Si los tesoros ocultos del Bierzo aparecieran de golpe, todos sus ciudadanos viviríamos sin necesidad de trabajar por los siglos de los siglos, la abuela de don Ángel tenía otro en su casa del Folgoso que tampoco aparecía por parte alguna, cuando ardió la casa por culpa de un brasero mal apagado, el desván empezó a chorrear oro líquido, el que no tiene un tesoro oculto es porque no quiere.

– No apareció, pero al poco muchas familias de Los Barrios que estaban a dos velas empezaron a comprar fincas y a gastar carruaje y ropa cara.

Por el teso de las Corralas ardían los candiles de los buscadores, hacían a floreo y apaño, se conoce que a ellos no les había llegado el reparto del tesoro templario, algunas calicatas se llevaban el huerto del vecino por delante, el fiandón de la noche de San Esteban no estaría más concurrido.

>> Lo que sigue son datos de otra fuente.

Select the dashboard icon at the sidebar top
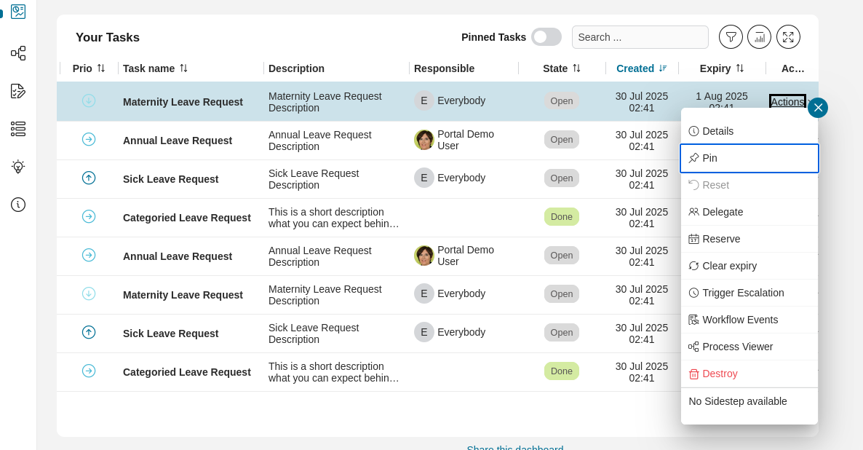The height and width of the screenshot is (450, 863). pos(18,12)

– ¿No vienen los civiles por aquí?

– Vienen, pero hay acuerdo.

– Tenemos que irnos.

– Para mí que se las cepilló el ama de llaves, las doñas Marisol, Mariluz y Marialba eran muy golosas, les preparó una mermelada con las cerecillas del tejo de Valdueza y ese fruto revienta a un caballo, desapareció la muy y dicen haberla visto por Lugo, que compró piso y comercio, una mercería de postín, ¿con qué, si no?

Le dejamos con la palabra en la boca, el hombre era simpático pero lo de la chelita no me había hecho ninguna gracia, sería buen mineral, no sería un equívoco como el de las gafas, pero me inquietaba porque no lo dominaba como el wolfram, en la peña no había tungstato de calcio. Subíamos a la Cabrera, a la mina José de don Trinitario González.